I tried to work with image/gif, which caused too much memory usage for my project and it wouldn’t be freed, and finally I found out that it was a problem with this library?
You can take a look at the simple code below, he occupies too much physical memory, and most of it is sharing memory, and even manual gc can’t release it, I use a tool for prometheus to show the actual physical memory, which is very abnormal.
This res. The gif is only 20MB, it’s just irrelevant, according to my tests, this problem doesn’t occur on my macos, the object memory is freed, and on my ubuntu, the object memory is also freed, but the shared memory is not freed (in macos this part is also freed), which makes me wonder, obviously, the example code is very simple, the object is also gc, but the actual physical memory, on ubuntu and macos does not behave the same.

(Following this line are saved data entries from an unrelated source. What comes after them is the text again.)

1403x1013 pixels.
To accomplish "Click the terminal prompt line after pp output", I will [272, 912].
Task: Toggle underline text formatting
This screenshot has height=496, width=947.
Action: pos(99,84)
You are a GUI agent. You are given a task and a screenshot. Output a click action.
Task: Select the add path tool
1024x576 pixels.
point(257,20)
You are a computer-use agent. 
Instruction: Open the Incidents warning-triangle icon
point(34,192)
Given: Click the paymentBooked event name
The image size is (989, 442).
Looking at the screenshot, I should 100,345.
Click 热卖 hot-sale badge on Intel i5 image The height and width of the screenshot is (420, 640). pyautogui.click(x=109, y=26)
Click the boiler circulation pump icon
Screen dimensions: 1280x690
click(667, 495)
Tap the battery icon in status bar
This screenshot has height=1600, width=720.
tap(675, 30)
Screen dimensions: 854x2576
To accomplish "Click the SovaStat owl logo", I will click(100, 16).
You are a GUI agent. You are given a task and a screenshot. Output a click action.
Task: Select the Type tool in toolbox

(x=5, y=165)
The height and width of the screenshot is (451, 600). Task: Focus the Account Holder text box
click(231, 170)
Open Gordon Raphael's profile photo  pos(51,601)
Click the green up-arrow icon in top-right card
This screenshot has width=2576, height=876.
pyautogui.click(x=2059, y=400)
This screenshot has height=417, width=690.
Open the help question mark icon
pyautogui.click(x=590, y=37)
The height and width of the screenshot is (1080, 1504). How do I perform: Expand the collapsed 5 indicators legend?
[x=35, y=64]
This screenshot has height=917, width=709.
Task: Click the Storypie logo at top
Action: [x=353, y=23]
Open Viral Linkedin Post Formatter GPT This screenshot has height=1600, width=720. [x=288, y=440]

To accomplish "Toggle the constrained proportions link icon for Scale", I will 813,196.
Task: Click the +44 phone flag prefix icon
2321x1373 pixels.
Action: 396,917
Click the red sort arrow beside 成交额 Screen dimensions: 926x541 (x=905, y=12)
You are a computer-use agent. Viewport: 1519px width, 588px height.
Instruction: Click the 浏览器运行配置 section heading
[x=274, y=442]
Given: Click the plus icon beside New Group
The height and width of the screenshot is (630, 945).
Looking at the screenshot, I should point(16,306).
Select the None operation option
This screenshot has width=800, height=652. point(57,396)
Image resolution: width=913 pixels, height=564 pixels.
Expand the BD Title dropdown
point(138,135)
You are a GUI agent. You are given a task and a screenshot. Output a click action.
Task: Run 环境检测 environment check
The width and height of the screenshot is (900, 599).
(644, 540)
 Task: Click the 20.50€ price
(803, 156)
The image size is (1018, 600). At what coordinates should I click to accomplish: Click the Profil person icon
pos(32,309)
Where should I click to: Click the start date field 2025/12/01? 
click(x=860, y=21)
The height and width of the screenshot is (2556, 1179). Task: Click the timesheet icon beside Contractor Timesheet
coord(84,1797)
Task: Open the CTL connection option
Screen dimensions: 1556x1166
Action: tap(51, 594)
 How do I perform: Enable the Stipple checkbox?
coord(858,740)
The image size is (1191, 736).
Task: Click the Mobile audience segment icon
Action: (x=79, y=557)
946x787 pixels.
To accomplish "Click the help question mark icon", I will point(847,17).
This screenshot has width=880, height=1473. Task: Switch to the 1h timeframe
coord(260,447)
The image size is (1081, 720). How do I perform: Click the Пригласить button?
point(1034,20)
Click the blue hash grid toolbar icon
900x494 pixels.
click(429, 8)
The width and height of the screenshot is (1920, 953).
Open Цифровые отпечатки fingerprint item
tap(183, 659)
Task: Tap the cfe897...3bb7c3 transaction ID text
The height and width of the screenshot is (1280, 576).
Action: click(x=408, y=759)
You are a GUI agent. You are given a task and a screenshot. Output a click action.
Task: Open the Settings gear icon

This will happen whether it is main or init, at first I modified the source code to read the picture frame in streaming, and then I found that as I continued to read the picture frame, the shared memory would gradually become larger, and the gif library was just read once in a for loop, and the result was the same.
Interesting that you mention MacOS vs. Linux difference. It may actually be “working as designed”. I found this StackOverflow answer that may be relevant to your case.
I thought of this because of how Apple advertises that 8GB is enough. They might just be throwing some of the POSIX standard out the window for efficiency’s sake.
Interesting, but I still don’t know why this shared memory gets bigger and bigger as I parse more image frames, and when I start the second process and repeat it, the shared memory also starts from scratch and gradually grows larger, which looks like the process has monopolized the shared memory and becomes a proprietary memory that cannot be freed.